John Hallows

Personal information
- Full name: John Henry Hallows
- Date of birth: 16 February 1907
- Place of birth: Chester, England
- Date of death: August 1963 (aged 56)
- Height: 5 ft 8 in (1.73 m)
- Position(s): Centre forward

Senior career*
- Years: Team / Apps / (Gls)
- Liverpool Bluecoats
- Willenhall Swifts
- West Bromwich Albion / 0 / (0)
- Grays Thurrock
- 1930–1936: Bradford City / 164 / (74)
- 1936–1937: Barnsley / 13 / (4)

= John Hallows =

English footballer

John Henry Hallows (16 February 1907 – August 1963) was an English professional footballer who played much of his career at Bradford City where he still is one of the club's top goal-scorers.

==Career==
Hallows was born in Chester but moved to Liverpool as an orphan by the time he was five years old. He started his footballing career with Liverpool Bluecoats, then Willenhall Swifts, before moving to the Football League with West Bromwich Albion. He was released after just a few months and instead returned to non-league with Grays Thurrock. In November 1930 he was signed by Bradford City for £600. He finished his first two seasons at Valley Parade as the club's top goal-scorer with 19 and 21 goals respectively, all in the league, including five against Barnsley in a 9–1 triumph. He added another 29 goals in his next two seasons, but just five in his final two. His appearances in his last season, however, were restricted because of a two-month suspension imposed after being sent off in a Midland League game against Rotherham United.

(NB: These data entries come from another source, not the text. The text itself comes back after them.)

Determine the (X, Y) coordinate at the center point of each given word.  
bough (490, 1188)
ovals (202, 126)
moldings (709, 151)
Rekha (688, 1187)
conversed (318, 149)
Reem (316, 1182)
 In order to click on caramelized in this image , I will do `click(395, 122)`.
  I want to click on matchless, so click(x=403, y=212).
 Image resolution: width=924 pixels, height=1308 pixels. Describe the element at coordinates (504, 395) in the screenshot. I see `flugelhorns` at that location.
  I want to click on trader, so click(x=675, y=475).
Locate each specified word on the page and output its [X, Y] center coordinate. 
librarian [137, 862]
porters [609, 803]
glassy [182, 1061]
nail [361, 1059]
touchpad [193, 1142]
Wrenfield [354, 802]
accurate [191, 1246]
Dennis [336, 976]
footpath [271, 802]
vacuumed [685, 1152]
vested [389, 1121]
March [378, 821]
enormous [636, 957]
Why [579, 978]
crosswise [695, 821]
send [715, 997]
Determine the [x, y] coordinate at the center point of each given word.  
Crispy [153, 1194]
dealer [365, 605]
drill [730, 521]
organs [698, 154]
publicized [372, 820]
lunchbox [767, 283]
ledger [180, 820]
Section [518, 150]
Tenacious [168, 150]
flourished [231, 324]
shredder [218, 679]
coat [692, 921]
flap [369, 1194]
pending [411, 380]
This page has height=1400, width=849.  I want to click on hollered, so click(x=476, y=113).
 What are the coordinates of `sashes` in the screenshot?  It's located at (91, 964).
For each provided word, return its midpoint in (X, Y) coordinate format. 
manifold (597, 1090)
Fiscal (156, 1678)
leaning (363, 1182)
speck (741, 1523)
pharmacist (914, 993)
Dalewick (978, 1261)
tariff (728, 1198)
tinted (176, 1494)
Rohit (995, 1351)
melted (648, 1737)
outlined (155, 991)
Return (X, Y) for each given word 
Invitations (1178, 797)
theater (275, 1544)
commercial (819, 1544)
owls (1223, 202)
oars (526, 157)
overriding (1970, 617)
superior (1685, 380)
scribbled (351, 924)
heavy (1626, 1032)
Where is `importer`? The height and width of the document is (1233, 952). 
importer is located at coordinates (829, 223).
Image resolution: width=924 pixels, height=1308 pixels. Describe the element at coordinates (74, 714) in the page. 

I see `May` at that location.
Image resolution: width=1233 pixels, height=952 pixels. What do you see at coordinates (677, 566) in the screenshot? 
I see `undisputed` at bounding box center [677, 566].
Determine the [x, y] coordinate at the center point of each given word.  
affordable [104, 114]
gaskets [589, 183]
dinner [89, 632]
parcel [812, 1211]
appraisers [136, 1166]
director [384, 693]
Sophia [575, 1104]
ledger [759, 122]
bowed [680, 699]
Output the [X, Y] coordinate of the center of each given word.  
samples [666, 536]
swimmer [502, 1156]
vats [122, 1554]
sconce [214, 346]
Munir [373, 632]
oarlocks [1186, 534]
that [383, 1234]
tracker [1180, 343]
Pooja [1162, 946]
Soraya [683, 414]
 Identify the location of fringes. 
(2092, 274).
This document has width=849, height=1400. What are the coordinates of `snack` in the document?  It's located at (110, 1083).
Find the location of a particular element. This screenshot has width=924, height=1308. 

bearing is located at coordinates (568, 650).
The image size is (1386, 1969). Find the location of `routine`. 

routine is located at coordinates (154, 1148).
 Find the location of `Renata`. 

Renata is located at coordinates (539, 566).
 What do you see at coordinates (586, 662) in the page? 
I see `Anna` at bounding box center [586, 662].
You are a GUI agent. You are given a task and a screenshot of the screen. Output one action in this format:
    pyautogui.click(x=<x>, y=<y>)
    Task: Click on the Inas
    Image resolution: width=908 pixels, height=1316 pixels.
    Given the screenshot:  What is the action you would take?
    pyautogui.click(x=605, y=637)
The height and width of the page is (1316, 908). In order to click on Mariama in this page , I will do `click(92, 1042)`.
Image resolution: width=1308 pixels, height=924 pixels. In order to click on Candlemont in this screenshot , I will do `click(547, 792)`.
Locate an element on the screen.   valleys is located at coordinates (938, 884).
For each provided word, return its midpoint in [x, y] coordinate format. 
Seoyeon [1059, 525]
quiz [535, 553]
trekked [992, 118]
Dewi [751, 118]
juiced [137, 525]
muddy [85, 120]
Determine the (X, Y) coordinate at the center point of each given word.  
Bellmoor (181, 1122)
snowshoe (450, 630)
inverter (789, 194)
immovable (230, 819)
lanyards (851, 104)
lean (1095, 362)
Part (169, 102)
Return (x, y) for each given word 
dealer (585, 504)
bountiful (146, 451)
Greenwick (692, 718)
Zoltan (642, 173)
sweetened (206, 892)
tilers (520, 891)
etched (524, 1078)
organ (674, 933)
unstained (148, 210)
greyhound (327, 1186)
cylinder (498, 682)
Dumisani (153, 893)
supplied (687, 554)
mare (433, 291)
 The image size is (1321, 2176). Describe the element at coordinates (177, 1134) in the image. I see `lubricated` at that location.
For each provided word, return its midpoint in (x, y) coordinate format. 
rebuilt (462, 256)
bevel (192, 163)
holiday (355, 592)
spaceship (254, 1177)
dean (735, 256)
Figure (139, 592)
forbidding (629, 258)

He left Bradford for Barnsley in March 1936, having spent his entire Bradford career in Division Two and amassed 74 league goals and five in the FA Cup in a total of 173 appearances. But he made just 13 league appearances, scoring four goals, at Barnsley before he retired.

He set up his own tailoring trade in Walkden, near Bolton, before he died in August 1963.